Dauerhafter Stress schwächt das Immunsystem. Wie kann Entspannung gelingen?
Ehnert: Die Kneippsche Lehre vermittelt die für ein gesundes Leben erforderlichen Zusammenhänge zwischen Körper, Geist und Seele. In Kursen aus der Mind-Body-Medizin ist es das Ziel, zu lernen, dass jeder Mensch in der Lage sein kann, aktiv etwas für die eigene Gesundheit zu tun – Selbstwirksamkeit zu erfahren. Stress ist übrigens kein Phänomen unserer Zeit. Kneipp meinte dazu: „Kaum ein Umstand kann schädlicher für die Gesundheit wirken als die Lebensweise unserer Tage: ein fieberhaftes Hasten und Drängen aller im Kampfe um Erwerb und sichere Existenz.“
Die Konzepte von Kneipp gelten als Meilenstein in der medizinischen Geschichte. Warum?

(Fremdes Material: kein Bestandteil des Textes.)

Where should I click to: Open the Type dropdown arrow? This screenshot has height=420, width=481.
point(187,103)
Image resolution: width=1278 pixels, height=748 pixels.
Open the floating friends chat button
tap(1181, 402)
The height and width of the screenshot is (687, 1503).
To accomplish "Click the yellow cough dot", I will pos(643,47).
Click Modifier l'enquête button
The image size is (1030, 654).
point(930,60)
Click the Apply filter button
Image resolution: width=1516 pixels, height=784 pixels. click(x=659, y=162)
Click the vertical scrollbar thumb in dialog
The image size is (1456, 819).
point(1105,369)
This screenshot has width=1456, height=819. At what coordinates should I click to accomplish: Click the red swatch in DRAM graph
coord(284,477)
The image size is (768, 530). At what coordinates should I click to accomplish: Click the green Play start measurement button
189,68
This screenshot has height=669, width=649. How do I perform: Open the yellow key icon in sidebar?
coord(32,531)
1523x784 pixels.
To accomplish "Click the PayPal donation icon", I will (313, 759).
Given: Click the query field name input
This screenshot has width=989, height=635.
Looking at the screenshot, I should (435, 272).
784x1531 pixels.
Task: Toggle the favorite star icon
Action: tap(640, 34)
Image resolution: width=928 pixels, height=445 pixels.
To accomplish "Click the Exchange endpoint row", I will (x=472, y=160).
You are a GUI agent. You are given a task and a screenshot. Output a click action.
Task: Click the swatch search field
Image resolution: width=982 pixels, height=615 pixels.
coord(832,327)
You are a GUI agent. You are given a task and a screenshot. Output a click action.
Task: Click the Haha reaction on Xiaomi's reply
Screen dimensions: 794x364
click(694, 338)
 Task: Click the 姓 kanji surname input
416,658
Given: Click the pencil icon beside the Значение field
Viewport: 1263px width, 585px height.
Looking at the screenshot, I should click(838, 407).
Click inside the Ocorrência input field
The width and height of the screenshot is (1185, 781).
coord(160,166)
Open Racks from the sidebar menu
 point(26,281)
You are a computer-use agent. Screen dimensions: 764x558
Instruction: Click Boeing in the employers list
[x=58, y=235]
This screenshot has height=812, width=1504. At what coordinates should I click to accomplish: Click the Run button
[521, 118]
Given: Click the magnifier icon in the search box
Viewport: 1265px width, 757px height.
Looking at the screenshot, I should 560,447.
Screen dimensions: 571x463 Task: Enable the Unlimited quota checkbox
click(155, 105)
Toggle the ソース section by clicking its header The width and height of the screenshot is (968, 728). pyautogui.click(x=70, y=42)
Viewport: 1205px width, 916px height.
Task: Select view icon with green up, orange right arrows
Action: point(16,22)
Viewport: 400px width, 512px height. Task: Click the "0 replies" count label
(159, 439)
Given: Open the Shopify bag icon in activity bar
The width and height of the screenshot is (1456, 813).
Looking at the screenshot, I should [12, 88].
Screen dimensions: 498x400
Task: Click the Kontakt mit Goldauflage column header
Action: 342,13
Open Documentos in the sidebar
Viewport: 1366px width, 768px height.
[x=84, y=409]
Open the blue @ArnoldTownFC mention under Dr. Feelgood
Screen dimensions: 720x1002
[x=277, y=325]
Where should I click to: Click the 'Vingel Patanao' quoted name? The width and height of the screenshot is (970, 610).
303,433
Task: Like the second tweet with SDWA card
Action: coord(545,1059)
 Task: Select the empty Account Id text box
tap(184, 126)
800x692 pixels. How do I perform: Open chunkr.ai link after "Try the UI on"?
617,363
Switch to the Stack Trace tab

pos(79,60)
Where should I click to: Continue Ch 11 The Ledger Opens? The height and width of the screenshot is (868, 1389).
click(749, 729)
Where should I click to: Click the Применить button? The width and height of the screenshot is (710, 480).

Ehnert: Kneipp sagte vor rund 150 Jahren, es sei „(…) kein Wunder, wenn Krankheiten so viele Opfer fordern, denn die Menschheit ist weit von der früheren, einfachen, natürlichen Lebensweise abgewichen … Es muss das Gleichgewicht hergestellt werden zwischen der Arbeit und der Lebensweise.“ Die Notwendigkeit und Aktualität von Kneipps Forderungen sind heute – leider – aktueller denn je. Neue Lebens- und Arbeitsbedingungen prägen das 21. Jahrhundert: Die Globalisierung und der Strukturwandel der Wirtschaft, eine erhöhte Mobilität und Flexibilität im Berufsleben, Jobunsicherheit, prekäre Beschäftigungsverhältnisse, ständige Erreichbarkeit, ein Verlust der Pausenkultur und eine Entrhythmisierung des Alltags haben ihren Teil zur heutigen Entwicklung einer „gestressten Gesellschaft“ beigetragen. Psychische und chronische, nicht zuletzt auch lebenstilbedingte Erkrankungen nehmen, selbst unter jungen Menschen, alarmierend zu. Daher wird auch die Gesundheitsbildung von Kindern eine immer größere Rolle spielen.